24 Jan 2018

Speeding Up Repetitive Calculations with Memoization

Memoization: or (You) Call(ed) Me (Before), Maybe

Memoization is a simple yet powerful technique to optimize the performance of your code.

Memoization gives a function a memory: if the function has already been called with a given set of inputs, it remembers its output from the previous call and returns that output directly, without recalculating a known result.

Think of it like a dictionary for your function. The combination of parameters are a word, and a given output is a definition. By building up a dictionary of terms, you save time having to scrounge around for the definition (calculating it from scratch).

Say you have an expensive function. What’s expensive? Anything that takes longer time to calculate than it does to look up an answer for. Let’s go with the Factorial function.

N! is defined as N*(N-1)*(N-2)...*1. So 4! is 4*3*2*1.

0! is defined as 1.

We can code factorial using recursion.

function factorial(N) {
  if (N === 0) {
    return 1;
  } else return N * factorial(N - 1);
}

This works fine, but it’s a lot of work for the computer. If we call factorial(200), we’ve got to push 200 things onto the stack, every time we call the function. What if we only had to do that once, and henceforth we could simply look up the answer in a dictionary?

Memoize That!

var memoizedFactorial = function (N) {
  this.dict = {};
};

memoizedFactorial.prototype.calculate = function (N) {
  let key = "k_" + N;
  return this.dict[key] ? this.dict[key] : (this.dict[key] = factorial(N));
  function factorial(N) {
    return N === 0 ? 1 : N * factorial(N - 1);
  }
};

memoizedFactorial.prototype.showDict = function () {
  return this.dict;
};

We prepend k_ to the function parameter N, since JS does not allow integer dictionary keys (they get cast to Strings). Might as well avoid implicit type conversion and keep things clean.

We can use our new memoized factorial thusly:

let Fact = new memoizedFactorial();
Fact.calculate(4); // 24

Okay, great…but I hear what you’re thinking. Why bother with all of this? It’s not that much faster! Well, imagine you have some loop that’s going to need the value of 0 through 9 factorial many times over.

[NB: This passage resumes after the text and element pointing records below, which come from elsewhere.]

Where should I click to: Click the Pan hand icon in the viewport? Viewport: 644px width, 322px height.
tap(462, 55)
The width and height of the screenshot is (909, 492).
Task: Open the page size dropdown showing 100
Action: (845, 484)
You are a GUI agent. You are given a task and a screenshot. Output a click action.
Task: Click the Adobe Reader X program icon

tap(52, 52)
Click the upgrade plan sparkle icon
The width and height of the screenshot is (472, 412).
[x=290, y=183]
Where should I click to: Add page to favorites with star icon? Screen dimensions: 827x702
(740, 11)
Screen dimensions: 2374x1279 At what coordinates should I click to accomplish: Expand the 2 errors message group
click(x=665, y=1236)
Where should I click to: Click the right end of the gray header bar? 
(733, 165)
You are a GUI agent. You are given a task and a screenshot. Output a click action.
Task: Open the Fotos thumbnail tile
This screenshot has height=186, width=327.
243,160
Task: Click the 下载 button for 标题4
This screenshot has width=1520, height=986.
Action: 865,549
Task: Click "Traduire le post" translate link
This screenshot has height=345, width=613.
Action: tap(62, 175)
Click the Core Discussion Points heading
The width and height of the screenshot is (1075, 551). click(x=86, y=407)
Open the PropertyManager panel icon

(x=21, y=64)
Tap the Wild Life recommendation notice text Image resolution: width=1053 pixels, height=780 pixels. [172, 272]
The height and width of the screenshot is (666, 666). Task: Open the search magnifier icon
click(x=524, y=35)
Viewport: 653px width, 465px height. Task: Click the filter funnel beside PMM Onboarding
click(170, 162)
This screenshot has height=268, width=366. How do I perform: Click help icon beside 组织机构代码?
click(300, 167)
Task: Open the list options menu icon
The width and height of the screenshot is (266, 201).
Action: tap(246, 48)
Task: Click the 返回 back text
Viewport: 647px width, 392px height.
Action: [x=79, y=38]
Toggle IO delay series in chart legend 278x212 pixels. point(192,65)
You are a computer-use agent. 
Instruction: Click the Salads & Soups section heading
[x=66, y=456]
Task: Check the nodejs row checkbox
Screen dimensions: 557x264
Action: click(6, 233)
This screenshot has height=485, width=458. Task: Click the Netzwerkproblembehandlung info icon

for (var j = 0; j < 10000; j++) {
  for (var i = 0; i < 10; i++) {
    Fact.calculate(i);
  }
}

If you tried to perform this calculation without memoization, you’d be wasting a ton of extra CPU cycles. With memoization, we just look up the value. Another benefit of memoization with a recursive function is you’re less likely to blow the stack. After calculating N factorial, for say N=10, we only have to calculate 10 more times to get 20! (we already have 10!, 9!, 8!…) memoized.

Memoize All The Things!

So let’s just write a wrapper to memoize everything!

Nope. There’s two reasons why this is a bad idea.

Memoization requires pure functions.

What’s a pure function? A function that returns the same output given the same input. It has no side effects, like getting the current time when called and multiplying that by one of its arguments.

If our function isn’t pure, returning a previous answer is likely to be incorrect. Say we have a function minuteMultiplier that returns the result of a number multiplied by the current minute.

We could memoize the function, but we’d have to do it not only based on the arguments, but also on the current state of the function when called. In this case, memoization would likely be more trouble than it’s worth, since you’re already looking up the current time in order to determine where in your dictionary to search for a previous result. Instead of looking up the result, just return it.

Furthermore, lots of valuable functions have side effects (manipulating the DOM, querying the database, etc.). We do not want to memoize these results as they are dynamic, and any caching would be at best stale, at worst inaccurate and misleading.

Time vs Space Tradeoffs

There’s always a tradeoff here. When we’re storing numbers, no big deal. But imagine our function returns a very large object that is expensive to store in memory. In this case, memoization is a tradeoff between CPU cycles and storage space. This is often application-specific, but it’s reason enough to not be cavalier in caching your data.

As always, a little bit of thought can save a lot of work spent on undoing poor design decisions.